A Chain Across the Dawn

Home > Other > A Chain Across the Dawn > Page 16
A Chain Across the Dawn Page 16

by Drew Williams

“And whatever else is living out here. I doubt they just introduced herbivorous species. After all, hunting things that aren’t hunting you back wouldn’t seem the most exciting pastime. Not that I’d know.”

  Sho smiled. “You don’t consider yourself a hunter, Scheherazade?”

  “Not of animals, Show-no-fang.”

  We settled in to watch the planet pass beneath us; in short order we were a shadow above a desert of sandy canyons, then above a network of almost-natural-seeming rivers that formed a design when viewed from high enough up, and finally we cruised just over a breathtaking vista of snow-capped peaks—likely where Lord Levihoo’s alpine villa was located, a suspicion that was confirmed when we passed something that looked like a castle out of a fairy tale, all sweeping, lonely towers and wide, now-broken windows and other architectural features that would be absolutely horrendous if the position came under siege, otherwise known as the entire point of a castle.

  “So much wealth here.” Sho sighed. “And so little on my home. If the ruling class of the Jaliad had held back the money required to build just one of these palaces, I wonder: how long would that money have fed my sect?”

  “Assuming that—if they felt such a philanthropic urge—they could have even gotten it to your sect,” I reminded him. “The pulse aside—and the fact that the Jaliad rulers were all dead well before you were born aside—if some foreign sect had just showered cash over one group on your world, how would the others have reacted?”

  “They would have banded together to destroy us,” he admitted sadly. “Before we used it to grow more powerful than any of them.”

  “And then gone right back to destroying each other when that was done,” I nodded. “Money didn’t keep the Jaliad monarchy alive once their people started to revolt, either.

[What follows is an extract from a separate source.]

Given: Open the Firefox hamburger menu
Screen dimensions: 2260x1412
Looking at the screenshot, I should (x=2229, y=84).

I’ve always thought that cash doesn’t solve nearly as many problems as rich people seem to think it might.”

  “Says someone who’s never had any,” Schaz reminded me.

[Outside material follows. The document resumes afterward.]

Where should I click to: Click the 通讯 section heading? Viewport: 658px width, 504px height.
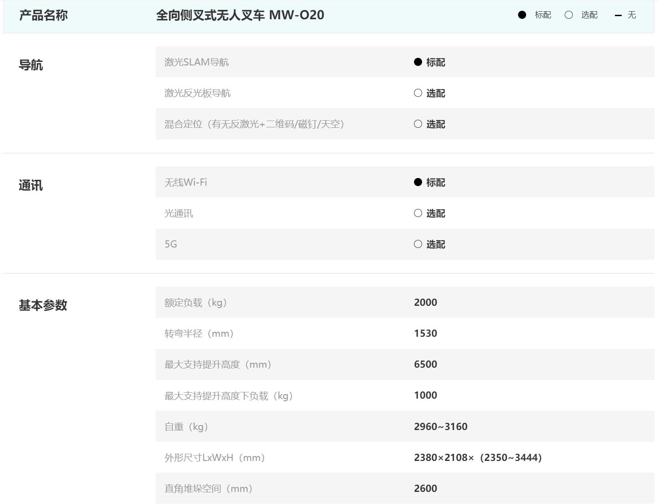click(x=31, y=185)
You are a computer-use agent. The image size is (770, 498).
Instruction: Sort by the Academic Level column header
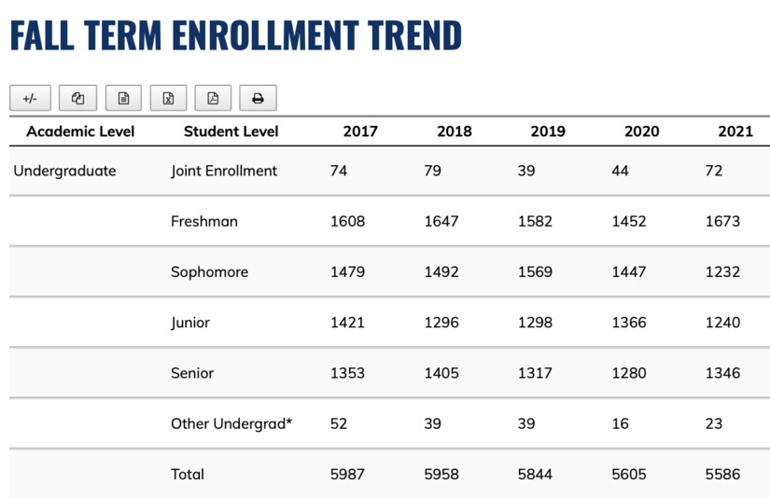[x=80, y=131]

  “There is that. And it’s more than likely true that I only tell myself that so that I don’t get too angry at stupidly wasteful people like the Jaliad.” I nodded at the viewscreen, and the image of the fairy-tale castle, still spinning on the mountaintop. “After all, it was bad habits like that—how they used their money, their power—that led to their very bad ending, ultimately.”

  “So if you had money—”

  “I would build a solid-gold statue of myself and force everyone to worship it.” I grinned at him. “Power corrupts, and all that. I’m gonna die eventually, anyway; might as well die at the hands of an angry mob jealous of the stupidly awesome lifestyle I’ve lived for however long I could get away with it.”

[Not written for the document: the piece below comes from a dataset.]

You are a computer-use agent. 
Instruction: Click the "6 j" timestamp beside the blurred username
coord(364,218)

  “It wasn’t jealousy that ended the Jaliad.” Sho shook his head. “It was the broken promise. ‘Let us rule you, and we will keep you safe.’ And then the sect wars came, and they couldn’t.”

  I sighed. “You’re kind of a downer, you know that, Sho?”

  “I know.”

  CHAPTER 4

  We crossed over an ocean before we approached our destination, the turquoise waters below broken by the swells of whitecaps rushing toward the distant shore. In the distance, I could see what I thought was maybe a broadcast tower, one we could use to send our signal—but given that this world had been designed by aesthetic-mad egomaniacs, it was all whirls and spirals and may have been a purely decorative thing, serving no real purpose at all beyond shouting “We have money, and lots of it!” to anyone who might come across it.

  Jane reentered the cockpit and took the stick when it was time to set us down; the “clearing” her friend had indicated as a landing zone was tricky to get to, because of course it was—underneath a rocky outcropping covered in flowing vines that would keep us from being seen from above, despite the fact that anyone looking for us from above would have had to deal with the defense network in orbit. I scanned the camera feeds, but I didn’t see anyone at the edges of the open area. “I think we beat your friend here,” I announced.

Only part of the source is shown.